= Beginning of Section =

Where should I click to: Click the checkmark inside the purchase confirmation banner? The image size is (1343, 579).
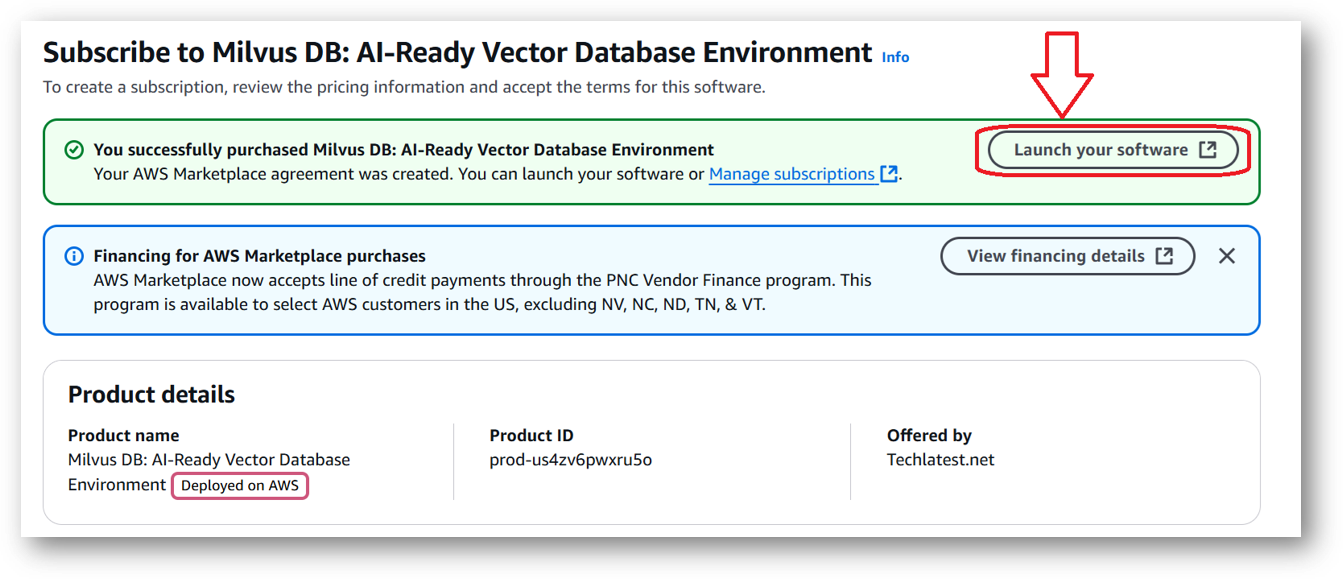[x=72, y=148]
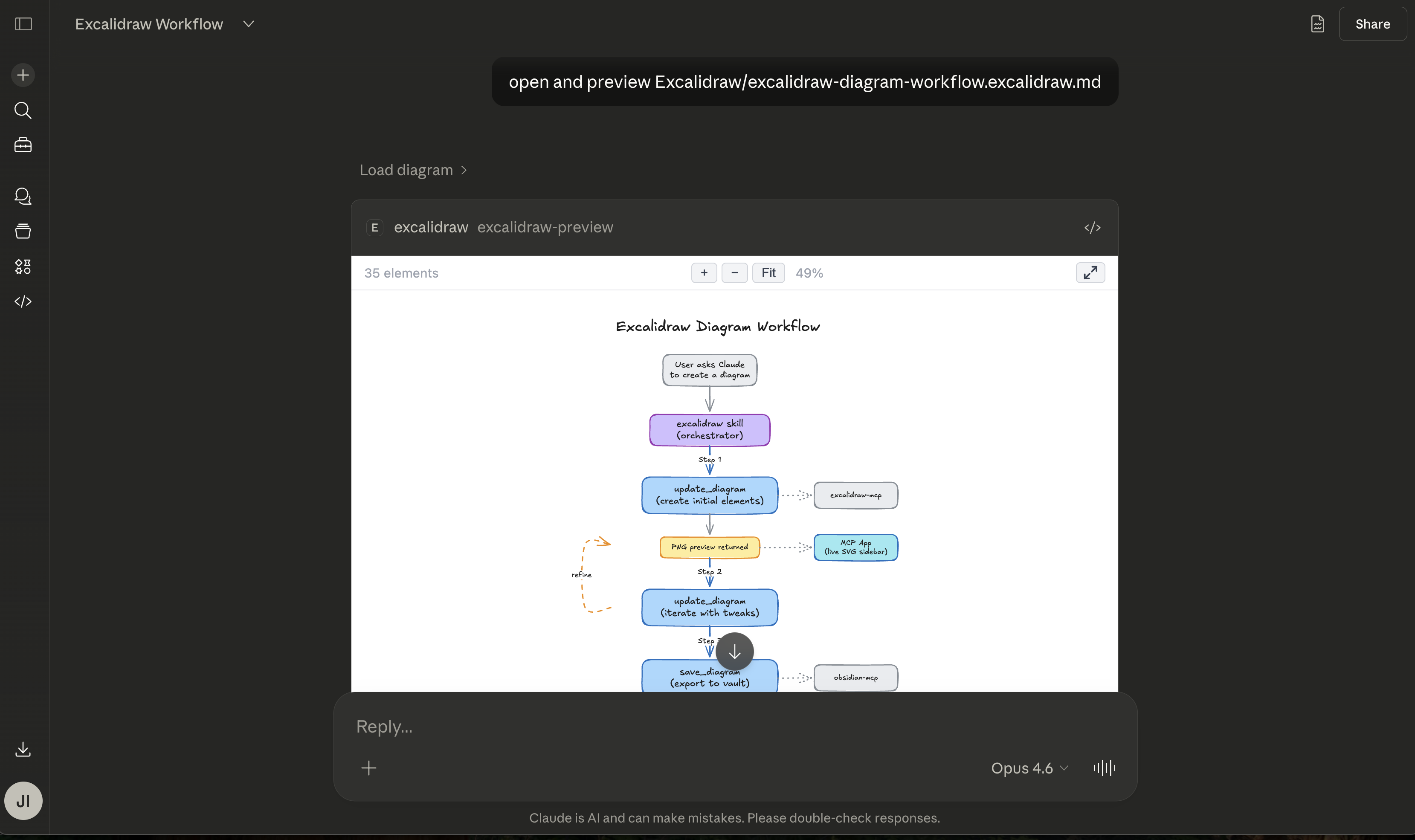
Task: Open the artifacts shapes icon
Action: pos(23,266)
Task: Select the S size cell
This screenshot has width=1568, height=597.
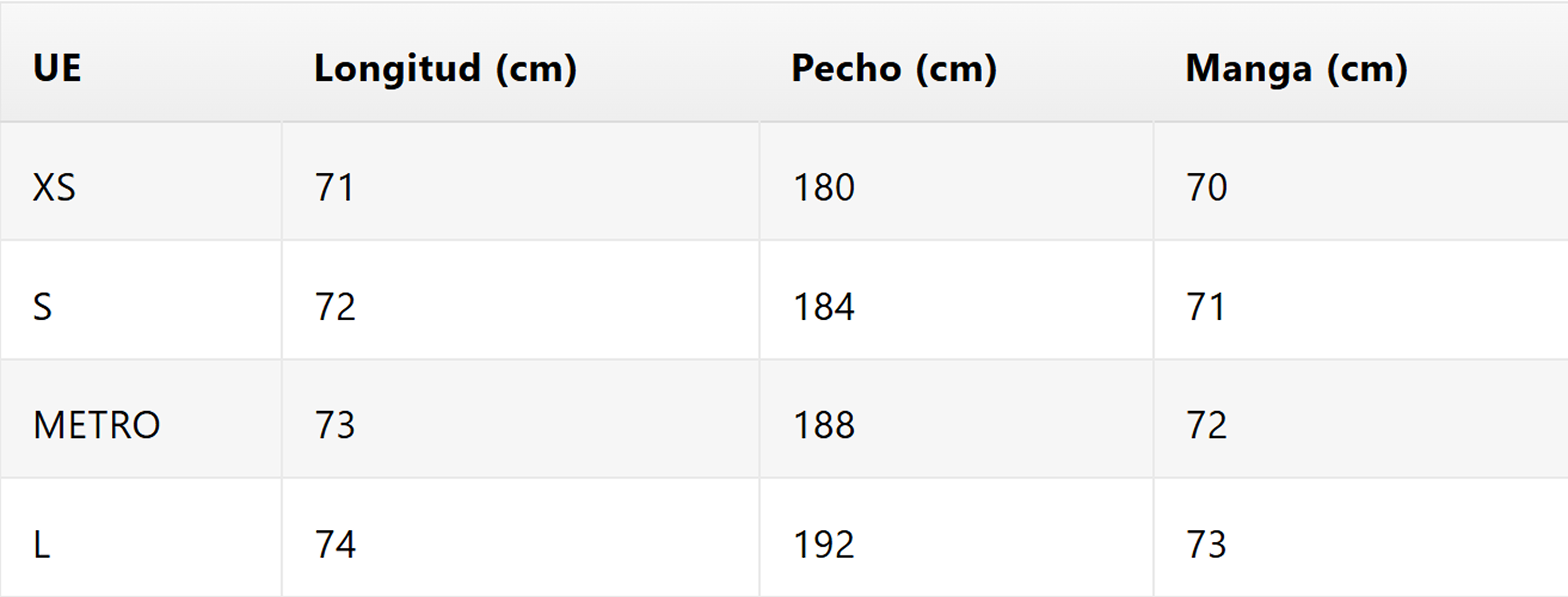Action: tap(43, 306)
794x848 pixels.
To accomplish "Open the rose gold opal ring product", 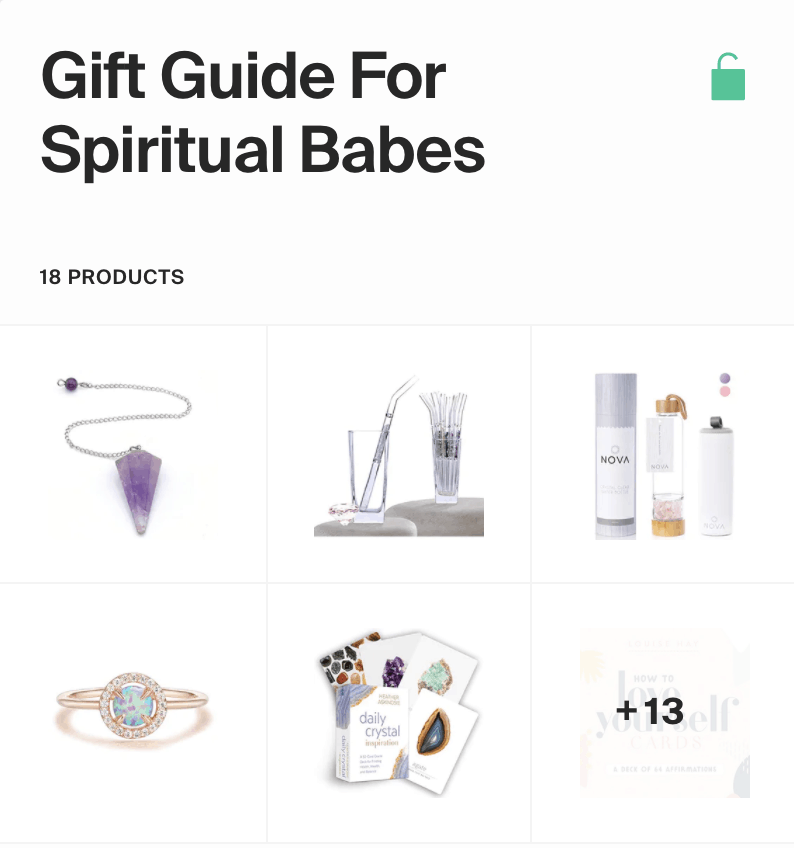I will (133, 710).
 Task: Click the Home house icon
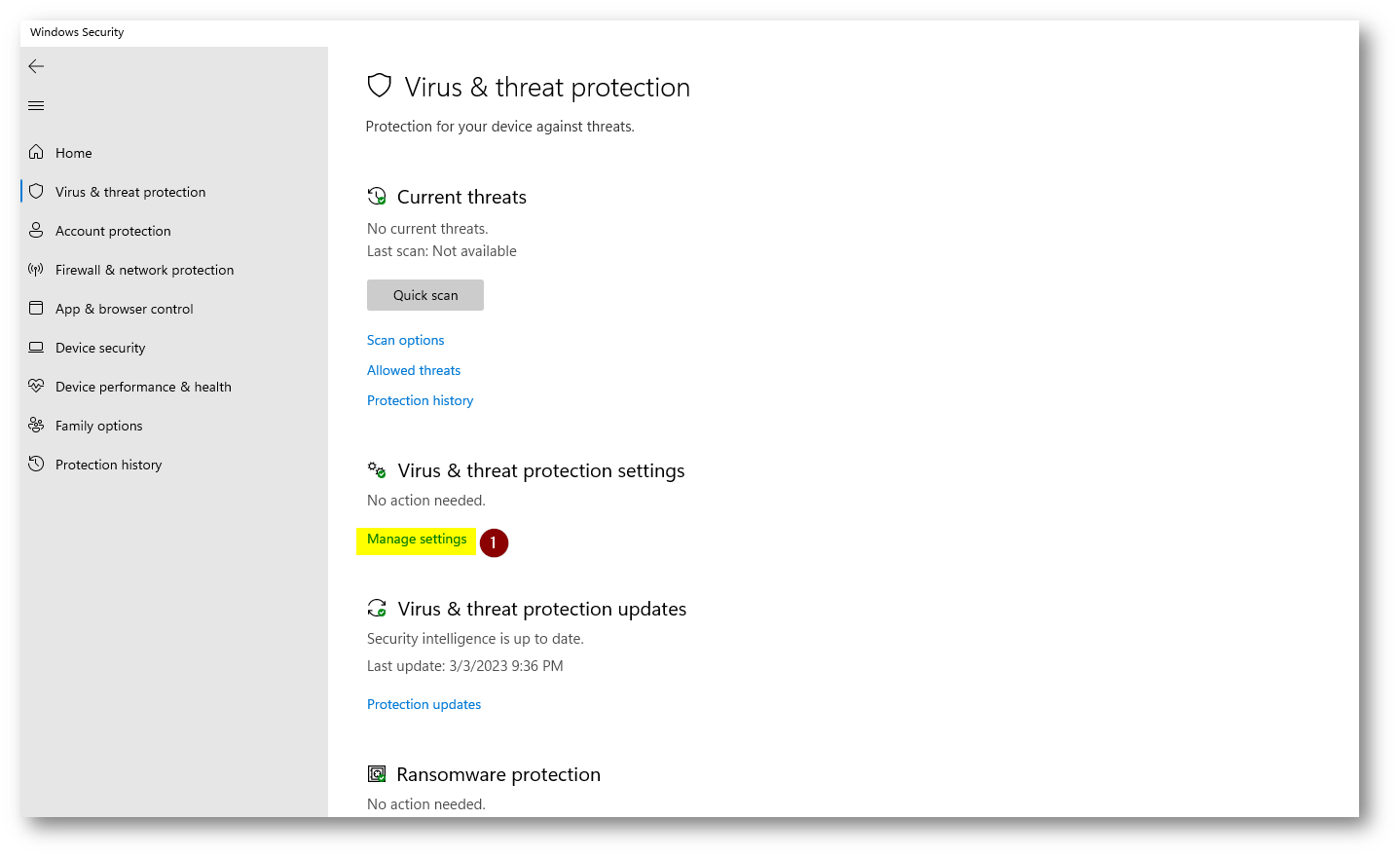(36, 152)
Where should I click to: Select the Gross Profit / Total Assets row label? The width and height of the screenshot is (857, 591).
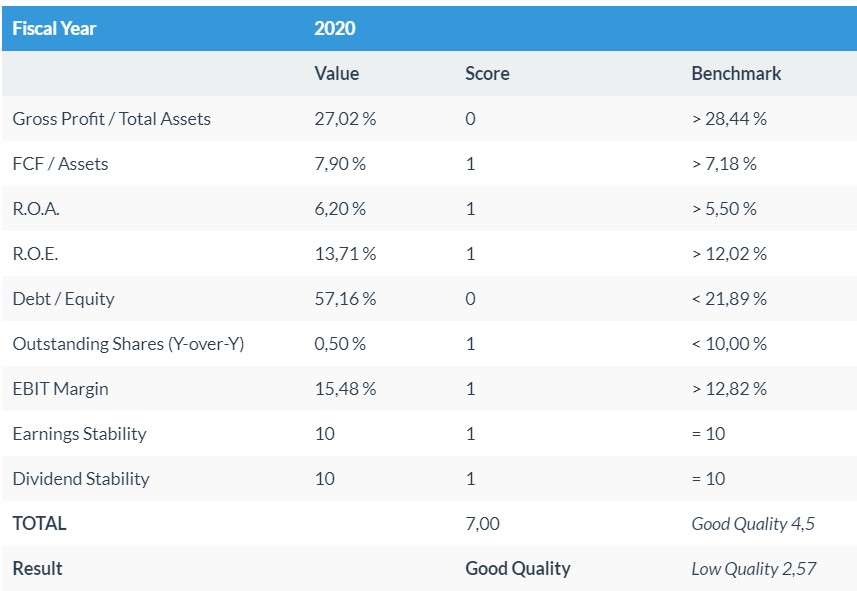111,119
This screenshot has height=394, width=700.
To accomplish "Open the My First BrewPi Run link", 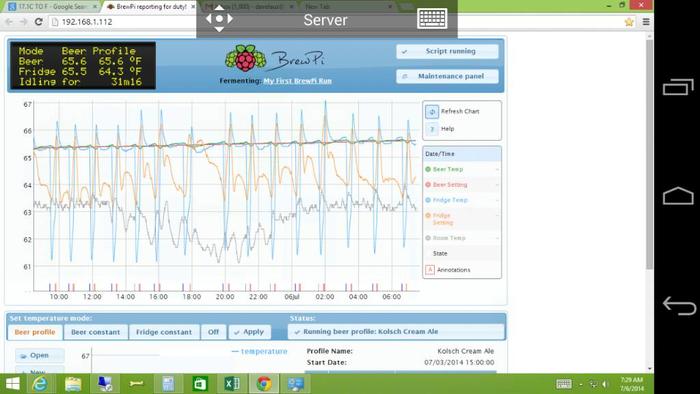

= End of Section =

Only the lines from the one containing "This screenshot has height=394, width=700." through the last line of the data above, both included, belong in the reply, each restated exactly and without pictures.

This screenshot has height=394, width=700.
To accomplish "Open the My First BrewPi Run link", 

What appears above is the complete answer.